**EXCERPT PROVIDED:**
________

What's the smallest geographic slice to browse ACS data?

Hello, new to the forum Wave

I’m exploring data in the ACS 5-year survey data. I thought I’d look at the census tract-level, but notice that in many tables the data has large margins of error, with a coefficient of variation 50% or more (screenshot).

When looking at ACS 5-year data, what’s the smallest geographic slice you look at? Seems like the zip code is where margin of error comes within a tolerable range? Of course would depend on the specific table. Tables that include multi-dimensional demographic slicing probably still have a high MOE at the zip code level.

Thanks,

  • Welcome Eric. 

    There is so much in this question, and I'm actually working on a blog post about this very topic! You're right that with more dimensions of demographic slicing, the more you should look at coarser levels of geography. For basics like total pop, total housing units, etc. you might be fine with block groups or tracts, depending on your purpose.

    I want to mention another option though: aggregation.

    Aggregate by geography:

    instead of being limited by census-defined geography, you can aggregate multiple block groups or multiple tracts together until you have a margin of error/reliability score that's acceptable to you.

    Aggregate by rows/categories:

    For example, with the age and sex breakdowns in your screenshot, could you live with 10-year age breakdowns instead of 5-year ones? Do you really just need everyone age 65+?  Do you need the breakdowns by sex, or are you really just interested in age groups? Combining these groups will also help to get the reliability up.

________

Entries on where items appear:
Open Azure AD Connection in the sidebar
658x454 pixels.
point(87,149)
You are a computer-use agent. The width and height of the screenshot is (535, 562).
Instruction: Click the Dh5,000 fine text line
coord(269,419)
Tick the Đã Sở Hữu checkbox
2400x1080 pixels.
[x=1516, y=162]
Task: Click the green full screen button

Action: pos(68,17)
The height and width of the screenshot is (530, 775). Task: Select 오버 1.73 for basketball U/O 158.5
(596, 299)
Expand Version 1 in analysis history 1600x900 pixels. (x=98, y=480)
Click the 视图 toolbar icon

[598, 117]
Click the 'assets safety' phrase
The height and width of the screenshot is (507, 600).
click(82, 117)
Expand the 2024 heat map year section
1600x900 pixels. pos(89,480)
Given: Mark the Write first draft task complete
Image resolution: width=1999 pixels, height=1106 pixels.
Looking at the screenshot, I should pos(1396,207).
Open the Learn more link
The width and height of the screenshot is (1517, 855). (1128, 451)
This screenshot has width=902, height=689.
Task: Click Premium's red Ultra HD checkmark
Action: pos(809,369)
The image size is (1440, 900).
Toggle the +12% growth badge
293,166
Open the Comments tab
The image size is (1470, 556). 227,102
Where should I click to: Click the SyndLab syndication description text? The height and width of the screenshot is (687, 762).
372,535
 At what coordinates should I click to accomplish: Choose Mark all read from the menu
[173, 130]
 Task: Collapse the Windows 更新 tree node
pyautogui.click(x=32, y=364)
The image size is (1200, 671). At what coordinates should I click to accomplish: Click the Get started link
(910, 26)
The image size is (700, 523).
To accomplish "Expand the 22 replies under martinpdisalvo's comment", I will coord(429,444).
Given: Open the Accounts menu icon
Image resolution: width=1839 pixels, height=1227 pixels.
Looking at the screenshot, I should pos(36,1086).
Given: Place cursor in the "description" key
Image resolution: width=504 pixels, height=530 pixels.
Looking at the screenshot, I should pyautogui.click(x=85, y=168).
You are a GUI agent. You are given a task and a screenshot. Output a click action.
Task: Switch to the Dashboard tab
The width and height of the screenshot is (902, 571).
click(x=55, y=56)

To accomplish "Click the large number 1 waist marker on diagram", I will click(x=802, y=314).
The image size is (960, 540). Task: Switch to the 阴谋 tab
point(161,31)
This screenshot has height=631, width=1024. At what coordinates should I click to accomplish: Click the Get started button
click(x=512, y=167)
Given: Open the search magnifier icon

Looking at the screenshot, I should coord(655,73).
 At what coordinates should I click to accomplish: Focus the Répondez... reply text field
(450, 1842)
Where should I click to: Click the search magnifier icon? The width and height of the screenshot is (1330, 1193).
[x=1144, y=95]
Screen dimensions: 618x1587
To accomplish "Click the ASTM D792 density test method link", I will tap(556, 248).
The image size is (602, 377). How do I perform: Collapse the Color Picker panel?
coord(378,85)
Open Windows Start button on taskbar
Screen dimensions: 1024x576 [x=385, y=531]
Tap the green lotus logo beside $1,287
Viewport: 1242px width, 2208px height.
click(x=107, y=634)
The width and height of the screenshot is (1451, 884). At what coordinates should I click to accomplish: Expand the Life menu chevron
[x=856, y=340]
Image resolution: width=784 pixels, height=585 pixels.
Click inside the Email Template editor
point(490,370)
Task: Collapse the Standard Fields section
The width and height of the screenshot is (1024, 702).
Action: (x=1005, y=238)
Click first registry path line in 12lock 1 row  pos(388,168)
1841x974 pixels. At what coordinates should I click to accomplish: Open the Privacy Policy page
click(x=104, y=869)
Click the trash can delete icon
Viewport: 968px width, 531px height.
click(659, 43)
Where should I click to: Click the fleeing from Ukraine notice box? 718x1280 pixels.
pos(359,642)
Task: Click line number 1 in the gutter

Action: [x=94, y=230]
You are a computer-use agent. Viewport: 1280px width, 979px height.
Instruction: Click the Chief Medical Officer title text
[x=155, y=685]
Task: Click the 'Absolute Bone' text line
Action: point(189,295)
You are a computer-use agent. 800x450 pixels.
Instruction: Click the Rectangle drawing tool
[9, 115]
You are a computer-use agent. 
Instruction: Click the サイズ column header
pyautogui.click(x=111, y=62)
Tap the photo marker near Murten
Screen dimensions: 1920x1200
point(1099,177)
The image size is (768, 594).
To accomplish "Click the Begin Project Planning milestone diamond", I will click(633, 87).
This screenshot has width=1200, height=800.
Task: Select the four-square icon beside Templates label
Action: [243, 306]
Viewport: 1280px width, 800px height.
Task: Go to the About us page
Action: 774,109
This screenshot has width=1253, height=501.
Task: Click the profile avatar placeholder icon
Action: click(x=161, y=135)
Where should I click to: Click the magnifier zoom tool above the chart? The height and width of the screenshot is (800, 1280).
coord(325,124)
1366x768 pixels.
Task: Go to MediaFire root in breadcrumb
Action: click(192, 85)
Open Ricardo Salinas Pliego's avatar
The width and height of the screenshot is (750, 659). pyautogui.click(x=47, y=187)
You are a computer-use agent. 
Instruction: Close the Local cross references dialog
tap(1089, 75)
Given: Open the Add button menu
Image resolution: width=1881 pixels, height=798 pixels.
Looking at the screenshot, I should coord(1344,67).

________

**WORK TO DO:**
[1] Translate this sentence from the forum thread about ACS geography into Spanish: "Combining these groups will also help to get the reliability up."
[2] Output everything in the forum thread about ACS geography from "Hello, new to" down to "or more (screenshot).", word for word.
Rely only on the forum thread about ACS geography.

**OUTPUTS IN ORDER:**
[1] Combinar estos grupos también ayudará a aumentar la fiabilidad.

[2]
Hello, new to the forum Wave

I’m exploring data in the ACS 5-year survey data. I thought I’d look at the census tract-level, but notice that in many tables the data has large margins of error, with a coefficient of variation 50% or more (screenshot).